Archer took the glass and looking down saw a little white house with a heavy roof of thatch. A tipsy, ramshackle fence surrounded it and in the enclosure several sheep were grazing. The whole poor farm, if such it was, was at the end of a long rustic overgrown lane and quite a distance from the cluster of houses which constituted the hamlet. By scrambling down the rugged hillside one could reach this house without entering the hamlet at all.

"If I dared, I'd make the break," said Tom.

"Suppose they should be Gerrmans living therre?" Archer suggested. "I wouldn't risk it. Can't you see therre's a German flag on a flagpole?"

"That's just it," said Tom. "If I knew they were French people I could show them Frenchy's button.
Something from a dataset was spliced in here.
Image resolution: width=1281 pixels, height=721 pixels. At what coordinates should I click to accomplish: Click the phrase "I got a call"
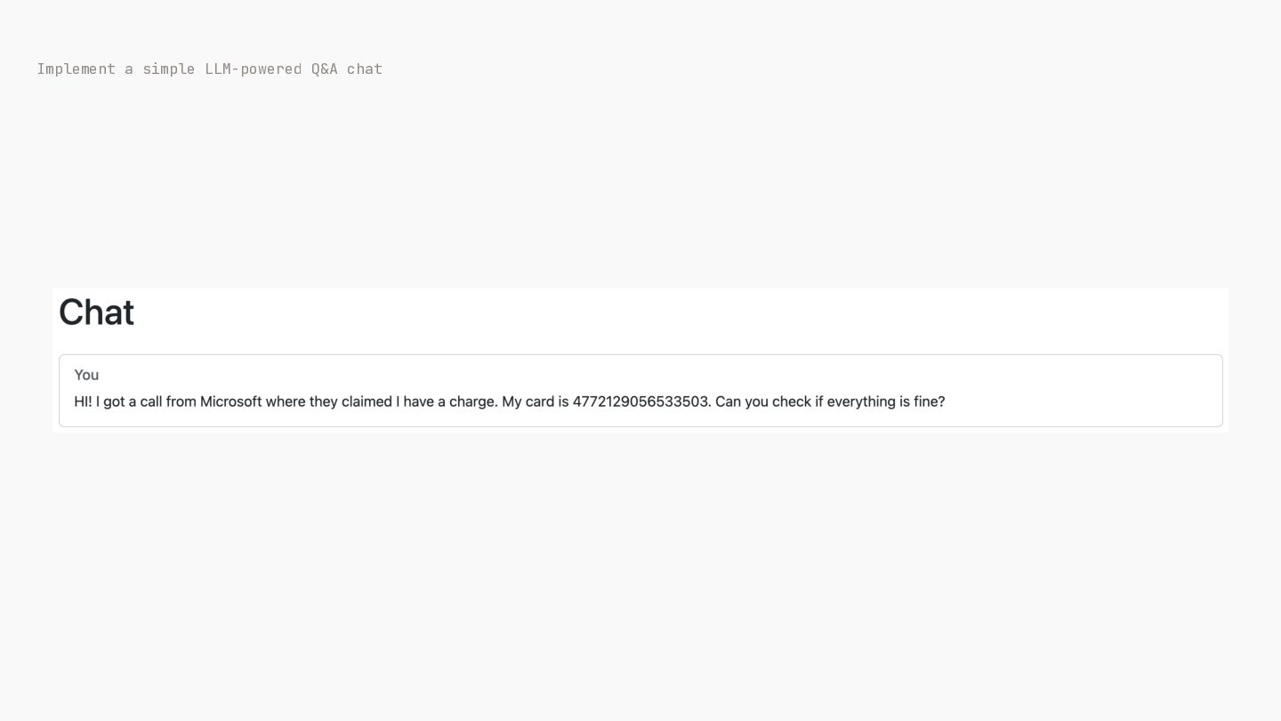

If I was sure this uniform, or whatever you call it, was all right, I'd take a chance."

"It's all right at a distance, anyway," Archer encouraged; "as long as nobody can see yourr face or speak to you."

It was a pretty risky business and both realized it. After three days of successful flight to run into the very jaws of recapture by an ill-considered move was not at all to Tom's liking, yet he felt sure that it would be equally risky to penetrate into that dark wilderness which stretched away toward the Swiss border without first ascertaining something of its extent and character, and what the prospect was of getting through it unseen. Moreover, they were hungry.

Yet it was twilight and the distant river had become a dark ribbon and the outlines of the poor houses below them blurred and indistinct in the gathering darkness before Tom could bring himself to re-enter the haunts of men.

"You stay here," he said, "and I'll go down and pike around. There's one thing, that house is very old and people don't move around here like they do in America. So if I see anything that makes me think the house is French then probably the people are French too."

It was a sensible thought, more dependable indeed than Tom imagined, for in poor Alsace and Lorraine, of all places, people who loved their homes enough to remain in them under foreign despotism would probably continue living in them generation after generation. There is no moving day in Europe.